(WHAT THE TASK ASKS)
Give the entries again exactly. Skip the pictures.

(RECORDS PROVIDED)
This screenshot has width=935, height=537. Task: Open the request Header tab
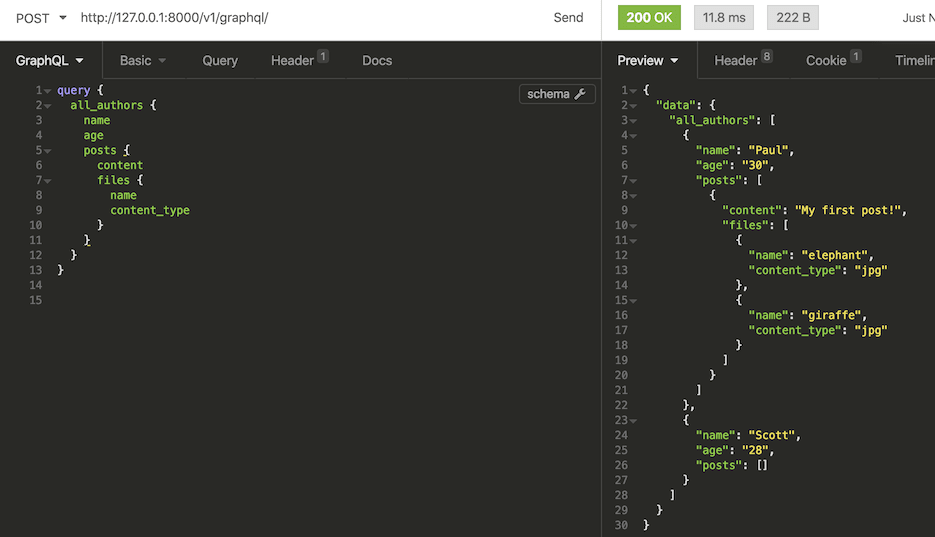[299, 60]
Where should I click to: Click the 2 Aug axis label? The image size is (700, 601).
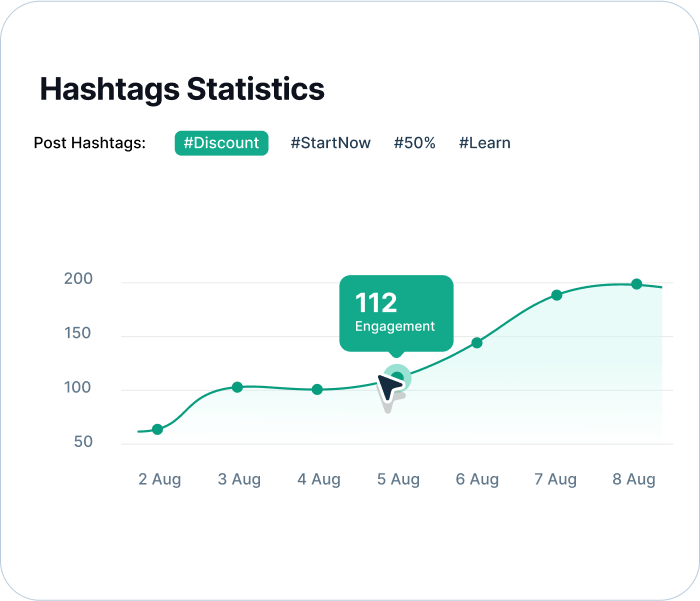pyautogui.click(x=160, y=480)
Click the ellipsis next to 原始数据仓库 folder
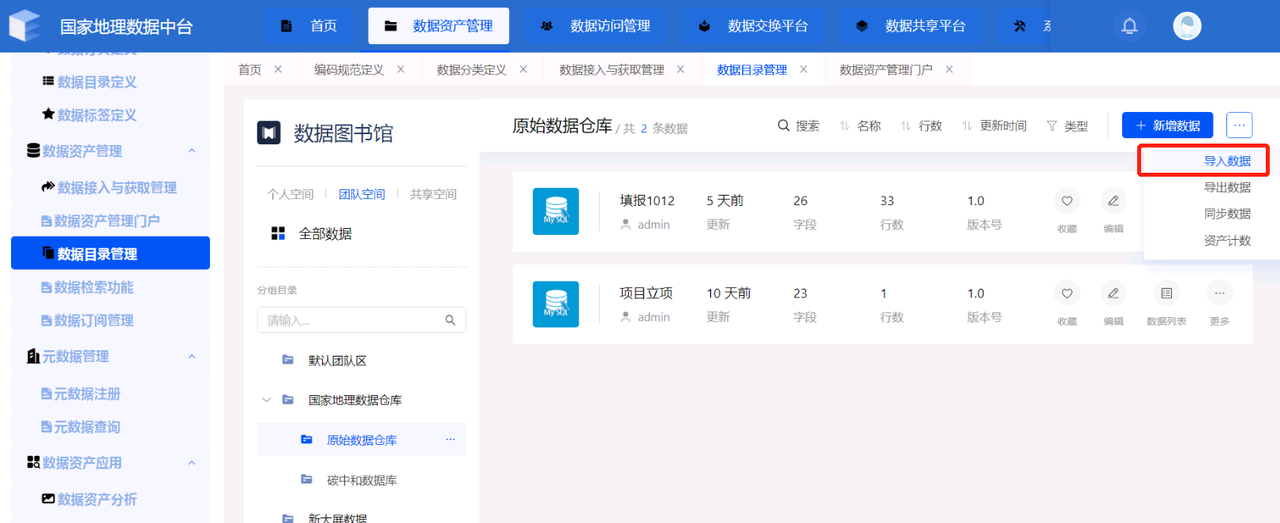Viewport: 1280px width, 523px height. click(x=450, y=440)
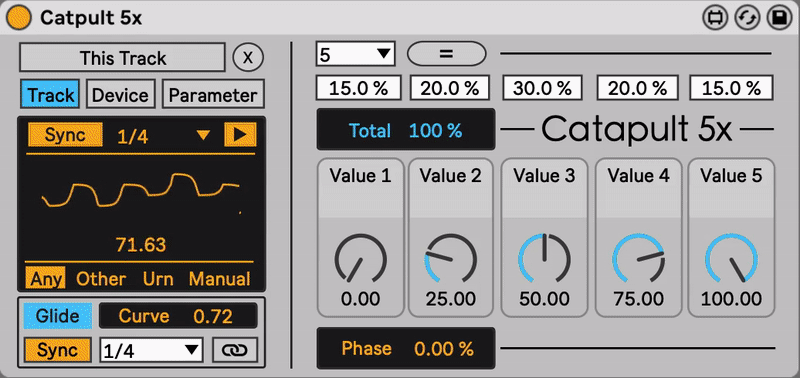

(SOLUTION FOR THIS EXERCISE)
This screenshot has width=935, height=537. Task: Open the request Header tab
[299, 60]
Where should I click to: Click the 2 Aug axis label? The image size is (700, 601).
pyautogui.click(x=160, y=480)
Click the ellipsis next to 原始数据仓库 folder
Viewport: 1280px width, 523px height. click(x=450, y=440)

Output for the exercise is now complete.